Not only did the PAP refuse to receive the memorandum created by the Ogaden –Somali people, but they also asked them to re-schedule their protest, and failing that, pushed them as far away as they could from the center of the 10th anniversary celebrations.
The Pan-African Parliament (PAP) proudly boasts the slogan “The Pan African Parliament represents all the people of Africa.” Established in March 2004, by Article 17 of The Constitutive Act of the African Union, The Pan-African Parliament is one of the nine Organs provided for in the Treaty Establishing the African Economic Community.

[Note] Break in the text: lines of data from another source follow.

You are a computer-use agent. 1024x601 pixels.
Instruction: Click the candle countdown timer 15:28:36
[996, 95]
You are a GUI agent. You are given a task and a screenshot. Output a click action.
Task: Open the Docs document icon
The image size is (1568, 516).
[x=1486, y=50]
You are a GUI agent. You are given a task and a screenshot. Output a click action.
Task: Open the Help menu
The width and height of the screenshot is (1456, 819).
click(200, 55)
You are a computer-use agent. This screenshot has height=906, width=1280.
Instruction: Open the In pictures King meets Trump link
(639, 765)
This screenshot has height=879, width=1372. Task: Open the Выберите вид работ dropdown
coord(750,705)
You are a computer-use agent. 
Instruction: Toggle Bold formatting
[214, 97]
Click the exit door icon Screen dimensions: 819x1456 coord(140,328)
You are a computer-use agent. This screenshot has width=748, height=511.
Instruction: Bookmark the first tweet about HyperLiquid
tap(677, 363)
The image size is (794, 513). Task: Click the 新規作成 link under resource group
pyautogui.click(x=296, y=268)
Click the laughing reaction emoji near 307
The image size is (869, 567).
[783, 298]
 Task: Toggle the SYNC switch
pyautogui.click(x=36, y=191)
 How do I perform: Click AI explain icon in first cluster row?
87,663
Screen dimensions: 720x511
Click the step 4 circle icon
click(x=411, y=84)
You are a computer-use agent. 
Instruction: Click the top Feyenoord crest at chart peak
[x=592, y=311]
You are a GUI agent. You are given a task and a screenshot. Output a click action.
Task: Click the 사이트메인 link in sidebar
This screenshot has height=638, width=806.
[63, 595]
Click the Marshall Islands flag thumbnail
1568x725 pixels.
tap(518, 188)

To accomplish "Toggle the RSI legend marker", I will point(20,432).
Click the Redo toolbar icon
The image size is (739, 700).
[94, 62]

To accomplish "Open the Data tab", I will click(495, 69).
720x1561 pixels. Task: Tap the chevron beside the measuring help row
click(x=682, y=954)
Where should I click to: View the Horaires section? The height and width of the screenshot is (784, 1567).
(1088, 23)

This past week, the Pan-African Parliament commemorated its tenth anniversary under the theme “10 years of existence of the Pan African Parliament: Reflections on its roles”. Pan African parliamentarians are expected to represent all the peoples of Africa, and the vision of the PAP is well documented in a statement underscored by its president, Hon. Bethel Amadi.
Speaking specifically on the engagement of African governments with the youth, the President of the Pan African Parliament Hon. Bethel Amadi pointed out the grave gaps in governance on the continent. “Investing in youth education is the key to development in Africa. Regrettably our governments have not shown leadership in engaging the youth," he said.
During the Youth Dialogue, Dr Olawale Mayeigun noted that least two thirds of Africa’s population consists of young people aged 25 and below, yet unemployment among those with secondary education or above in Africa is three times higher than among those with similar educational attainment on other continents.
Despite the numbers being in their favor, young people are the least represented in the Pan-African Parliament. During the Youth Dialogue, Sindane, a student from University of South Africa, made this observation quite succinctly. "On tables in front me and behind me I see so many old people; it’s disturbing."
While one Member of Parliament valiantly tried to argue that youth is a matter of attitude and not age, it was clear that the young people who had the fortune to attend the PAP celebrations were not only outnumbered by older MPs but were also struggling to have their issues concretely addressed.
Sindane, the student from UniSA, put it best. “I am not trying to disrespect this sitting, but it should be about giving solutions and not problems".
If the Youth Dialogue was anything to go by, then the PAP is incapable of truly representing the vast majority of the people of Africa, despite having members drawn from national assembly in the various AU member states.
This is not just about 60 per cent of the continent anymore. It is also about a political decision by the Pan-African Parliament to disregard the cries for help by an ethnic minority in a country that houses the headquarters of the AU.
It is also about justice. The fact that many young people were unable to attend the 10th anniversary celebrations due to discriminatory policies that enforce visa requirements from residents and citizens of member states to travel to both South Africa and Ethiopia speaks to access and visibility, and being heard and taken seriously.
Ten years down the line, the Pan-African Parliament is not able to even give the time of day to African people who are unrepresented; yet it claims that through the parliament, all African people will be represented. This isn’t just about electing the right leaders at the National Assembly in each country, but about the AU and its different organs recognizing that it is indeed one of the last resorts that oppressed communities have to turn to. Failing this, the people of Africa may turn to the International Criminal Court.